Iraqi prime minister Nouri Maliki has ordered the release of a senior figure in the organisation headed by radical Shia cleric Moqtada Sadr.
Mr Saedi was detained on Tuesday by US forces
The man, Sheikh Mazin Saedi, had been detained by American troops in the Iraqi capital Baghdad on Tuesday.
Some 5,000 Shia protesters marched in Baghdad on Wednesday calling for his release, the Associated Press reported.
The Mehdi army, a militia controlled by Mr Sadr, has been widely accused of involvement in sectarian violence.
The United States military declined to identify individuals it had recently detained.
But it said it had captured "the alleged leader of a murder and kidnapping cell" in east Baghdad.
It said the cell leader was suspected of having directed kidnappings, killings and torture of Sunnis and Shias, and of having connections to attacks on Iraqi and coalition forces.
'Kidnappings and torture'
The announcement of Mr Saedi's release came shortly after Mr Maliki held talks in the city of Najaf with Moqtada Sadr and the most senior Shia cleric in Iraq, Grand Ayatollah Ali al-Sistani.
Mr Sadr's office said the detained man was a local leader of his political organisation.
The Iraqi prime minister has repeatedly pledged to take action against militias - but he has criticised American raids targeting suspected militia members, saying they could damage national reconciliation efforts.
Moqtada Sadr has in recent years become part of the political process, despite initially opposing it and leading two localised uprisings against US-led forces.
His movement is part of the largest bloc in parliament, the United Iraqi Alliance, alongside the two largest Shia parties.

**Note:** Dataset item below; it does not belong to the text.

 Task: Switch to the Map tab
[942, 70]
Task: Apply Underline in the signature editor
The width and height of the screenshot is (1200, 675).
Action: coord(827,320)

It has strong support among poor Shias, particularly in eastern Baghdad.
Despite repeated accusations that the Mehdi Army, the militia linked to his party, has been involved in death squads carrying out attacks on Sunnis, Mr Sadr has several times called for calm amid rising sectarian tensions.
Analysts say it is likely that he does not have full control of the loose network of militias and armed groups linked to the Mehdi militia.
The development comes ahead of a meeting of Iraqi Sunni and Shia leaders in the holy city of Mecca, Saudi Arabia, which aims to quell the spiralling sectarian violence in Iraq.
Held under the auspices of the Organisation of the Islamic Conference, the gathering of clerics from the two branches of Islam will begin on Friday.
It is expected to back a statement condemning Muslim attacks on other Muslims, supporting the unity of Iraq and calling for the protection of Islamic holy sites.
Separately, the Iranian foreign ministry has responded to comments by the Iraqi president, Jalal Talabani, that Iran and Syria could do more to help stabilise the situation in Iraq.
An Iranian foreign ministry statement said Mr Talabani was not suggesting that Iran was doing anything to destabilise its neighbour.
It said the president meant that Iran could use its spiritual influence over some groups in Iraq to curb violence and create security.
A foreign ministry spokesman said Iran was willing to do its best to help Baghdad because Iraq's security was part of Iran's security.
Iran has offered in the past to talk to the United States about Iraq.
It did not say directly that it was willing to do so, and analysts point out that tensions over Iran's nuclear programme make it difficult to know how Tehran would react to a US offer of talks on Iraq.